Now here is the trick: place a piece of parchment on the "back" of a cookie sheet. (No sides on your pan.) dust with flour. Place one row of dough strips, side by side leaving about 1/8-inch space between each, on the parchment in the following order: 2 thin, 1 thick, 3 thin, 1 thick, 2 thin. To create the lattice, you will need to begin by folding back every other strip you just put down, half way, or to the middle of the strip. Place a thin strip across this area, and fold down the pieces you just lifted. Continue by lifting every other strip again, but this time it should be the ones you did not lift last time, folding them back toward the center, and the strip you just laid down. Continue this process, remembering the "thin and thick" order listed above, until you have achieved a complete crust. (To make this easier -- simply use equal sized strips.)
Once your lattice top is assembled, feel free to cut some decorations for the top of your pie out of the remaining dough using cookie cutters, in my case it was a maple leaf. In order to adhere them to the lattice, using a pastry brush, apply a small amount of egg wash to the area of the lattice where your decoration will go, and place your decorative pieces on top. If you'd like to add sparkling sugar to your decorations, brush with a little egg wash and sprinkle on the sugar. Place cookie sheet in refrigerator for 10 minutes.
Place remaining dough on floured surface and roll out to ¼-inch thickness in as round a shape as possible to accommodate your pie pan. Carefully fold dough into quarters and place on top of pie pan. Unfold and gently press into pan. Using scissors, trim crust to the edge of the rim of pan, being careful not to press down on crust edges. Using a fork pierce bottom of crust roughly 10 to 15 times, this is a technique known as docking. Place in refrigerator. (If you are using a ceramic or glass pan you will need to blind bake your crust at 350 degrees full of pie weights or beans for 15 minutes, remove weights and continue to bake 10 additional minutes to ensure a crisp bottom crust.)
Preheat oven to 375 degrees.
To assemble your pie, sprinkle approximately 2 teaspoons of "crust dust" into the bottom of the crust. Place filling into prepared bottom crust. Brush edges of crust with egg wash.
Remove lattice crust from refrigerator and place pie in front of you.
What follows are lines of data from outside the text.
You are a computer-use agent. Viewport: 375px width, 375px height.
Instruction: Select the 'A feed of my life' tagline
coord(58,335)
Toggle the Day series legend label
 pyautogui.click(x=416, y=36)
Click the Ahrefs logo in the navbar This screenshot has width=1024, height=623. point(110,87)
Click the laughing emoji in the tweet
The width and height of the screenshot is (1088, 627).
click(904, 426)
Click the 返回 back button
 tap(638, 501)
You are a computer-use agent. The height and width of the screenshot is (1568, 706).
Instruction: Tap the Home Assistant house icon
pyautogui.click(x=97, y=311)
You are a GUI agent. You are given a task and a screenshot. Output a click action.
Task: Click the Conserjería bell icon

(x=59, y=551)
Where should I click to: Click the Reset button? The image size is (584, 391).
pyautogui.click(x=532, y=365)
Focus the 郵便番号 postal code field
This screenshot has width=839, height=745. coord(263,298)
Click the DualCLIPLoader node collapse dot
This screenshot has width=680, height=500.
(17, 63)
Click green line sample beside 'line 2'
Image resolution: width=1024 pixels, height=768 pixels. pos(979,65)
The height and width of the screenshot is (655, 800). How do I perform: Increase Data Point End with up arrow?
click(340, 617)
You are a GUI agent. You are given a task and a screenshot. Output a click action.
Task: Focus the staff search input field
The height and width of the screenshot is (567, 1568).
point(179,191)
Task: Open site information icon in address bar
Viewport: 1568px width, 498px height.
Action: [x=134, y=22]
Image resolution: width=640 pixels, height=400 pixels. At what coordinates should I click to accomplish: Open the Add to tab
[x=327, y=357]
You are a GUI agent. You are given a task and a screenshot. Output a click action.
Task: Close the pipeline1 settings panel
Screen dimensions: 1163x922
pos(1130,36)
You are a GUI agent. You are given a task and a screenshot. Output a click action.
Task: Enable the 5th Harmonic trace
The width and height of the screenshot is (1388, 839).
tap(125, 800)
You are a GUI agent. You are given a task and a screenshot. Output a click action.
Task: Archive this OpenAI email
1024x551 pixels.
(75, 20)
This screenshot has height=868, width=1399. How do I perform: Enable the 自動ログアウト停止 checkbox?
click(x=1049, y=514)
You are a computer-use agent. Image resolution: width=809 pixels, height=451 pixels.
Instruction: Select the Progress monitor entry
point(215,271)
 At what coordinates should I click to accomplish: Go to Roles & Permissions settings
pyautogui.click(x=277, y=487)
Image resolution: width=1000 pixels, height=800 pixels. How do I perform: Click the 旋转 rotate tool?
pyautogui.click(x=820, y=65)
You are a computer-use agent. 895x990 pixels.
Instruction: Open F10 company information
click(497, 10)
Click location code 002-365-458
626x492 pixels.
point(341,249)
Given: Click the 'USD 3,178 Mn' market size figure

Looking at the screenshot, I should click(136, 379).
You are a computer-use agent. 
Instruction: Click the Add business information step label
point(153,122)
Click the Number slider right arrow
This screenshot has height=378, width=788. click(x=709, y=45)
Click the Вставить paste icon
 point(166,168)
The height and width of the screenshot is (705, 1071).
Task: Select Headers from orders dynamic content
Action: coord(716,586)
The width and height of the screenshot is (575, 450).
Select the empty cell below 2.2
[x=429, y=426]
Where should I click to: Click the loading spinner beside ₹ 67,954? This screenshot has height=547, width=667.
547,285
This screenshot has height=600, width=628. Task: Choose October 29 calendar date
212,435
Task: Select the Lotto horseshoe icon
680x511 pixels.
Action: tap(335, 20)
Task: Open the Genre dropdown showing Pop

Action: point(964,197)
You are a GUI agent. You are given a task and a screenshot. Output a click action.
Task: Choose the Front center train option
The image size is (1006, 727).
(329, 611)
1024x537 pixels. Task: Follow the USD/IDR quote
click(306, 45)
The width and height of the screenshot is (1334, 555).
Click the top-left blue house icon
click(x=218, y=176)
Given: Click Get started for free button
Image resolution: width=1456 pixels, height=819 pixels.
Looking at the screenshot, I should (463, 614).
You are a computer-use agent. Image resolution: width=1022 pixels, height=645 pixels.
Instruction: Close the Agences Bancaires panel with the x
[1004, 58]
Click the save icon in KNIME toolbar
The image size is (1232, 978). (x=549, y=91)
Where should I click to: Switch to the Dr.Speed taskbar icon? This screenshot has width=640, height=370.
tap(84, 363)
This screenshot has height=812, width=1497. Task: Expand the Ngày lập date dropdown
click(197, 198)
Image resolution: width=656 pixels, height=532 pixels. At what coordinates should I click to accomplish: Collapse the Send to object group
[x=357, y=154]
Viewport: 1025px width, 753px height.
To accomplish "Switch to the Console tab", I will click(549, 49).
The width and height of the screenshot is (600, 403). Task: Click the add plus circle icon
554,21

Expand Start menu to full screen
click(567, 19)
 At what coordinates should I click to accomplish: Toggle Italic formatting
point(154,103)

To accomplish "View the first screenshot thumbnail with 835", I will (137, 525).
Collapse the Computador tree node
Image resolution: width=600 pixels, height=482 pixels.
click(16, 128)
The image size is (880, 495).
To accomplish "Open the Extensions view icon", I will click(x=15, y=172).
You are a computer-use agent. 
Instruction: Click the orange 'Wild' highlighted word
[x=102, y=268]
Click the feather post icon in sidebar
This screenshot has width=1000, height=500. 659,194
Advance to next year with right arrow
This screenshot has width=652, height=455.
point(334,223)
Holding the cookie sheet underneath with your dominate hand, as if you were a waiter, gently pull the parchment forcing crust to move toward the edge. Hold pan over the pie and continue pulling parchment under the pan (like a conveyor belt) forcing lattice on top of awaiting pie. If you are careful, you can get the lattice to land perfectly on top of your pie, but don't worry if it lands a little off, as since the lattice is cold it can be easily adjusted. Trim edges with scissors, very gently pressing lattice into the bottom crust edge. Do not press too much or try to create a fancy edge, or you will lose all the layers. Brush entire pie with egg wash and sprinkle with a sanding sugar if desired.
Place pie on parchment lined baking sheet and bake in preheated oven 30 to 40 minutes, or until golden brown.
Remove from oven and allow to cool slightly before cutting.
Recipe tip: Leftover trimmings should be stacked up and chilled or frozen for another use. Don't scrunch them together in a ball or you will lose the layers. To reroll, allow to come back to room temperature.